Currently, there’s no single test that can be used to diagnose it. Instead, a doctor or specialist will get a thorough understanding of the patient’s symptoms, medical history and carry out cognitive checks, meaning it can sometimes take a long time to diagnose the condition.

However, new research from MIT’s Computer and Artificial Intelligence Laboratory has shown that AI, combined with machine-learning algorithms, may be able to help provide a diagnosis much earlier than a GP or specialist can.

Researchers at MIT have been studying a patient called David, who has not yet been diagnosed with Alzheimer’s, along with four other patients who already have a diagnosis.

An AI-powered box hangs on the wall of his room, which tracks his movements, including when he gets out of bed, goes to the bathroom and his sleeping habits. The box uses a wireless radio signal, which reflects off everything in a 30-foot radius, to collect this data.
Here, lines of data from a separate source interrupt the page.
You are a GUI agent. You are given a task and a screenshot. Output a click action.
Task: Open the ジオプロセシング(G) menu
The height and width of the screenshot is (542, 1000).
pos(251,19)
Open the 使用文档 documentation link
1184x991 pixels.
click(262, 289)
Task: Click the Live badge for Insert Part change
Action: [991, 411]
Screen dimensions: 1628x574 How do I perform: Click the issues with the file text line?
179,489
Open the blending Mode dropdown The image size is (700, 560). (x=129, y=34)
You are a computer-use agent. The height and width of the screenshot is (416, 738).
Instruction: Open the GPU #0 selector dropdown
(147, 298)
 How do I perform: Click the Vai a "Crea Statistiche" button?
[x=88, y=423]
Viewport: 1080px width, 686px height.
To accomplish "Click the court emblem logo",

The researchers can then use machine-learning algorithms to spot behavioural patterns. Dina Katabi the director of the MIT Wireless Center says, “As you teach it more and more, the machine learns, and the next time it sees a pattern, even if it’s too complex for a human to abstract that pattern, the machine recognizes that pattern.”

These patterns can then be matched against the symptoms of the patients who have an Alzheimer’s diagnosis. These include sleep disturbances, repeated behaviours, wandering, agitation and depression. “If you can catch these deviations early, you will be able to anticipate them and help manage them,” Ipsit Vahia, a geriatric psychiatrist at McLean Hospital and Harvard Medical School working with the researchers at MIT says.

Push Doctor’s Dr Simon Latham commented: “Clever use of artificial intelligence could speed up research into diagnosing complicated diseases such as Alzheimer’s at an earlier stage than at present. This offers the exciting possibility of finding a cure.”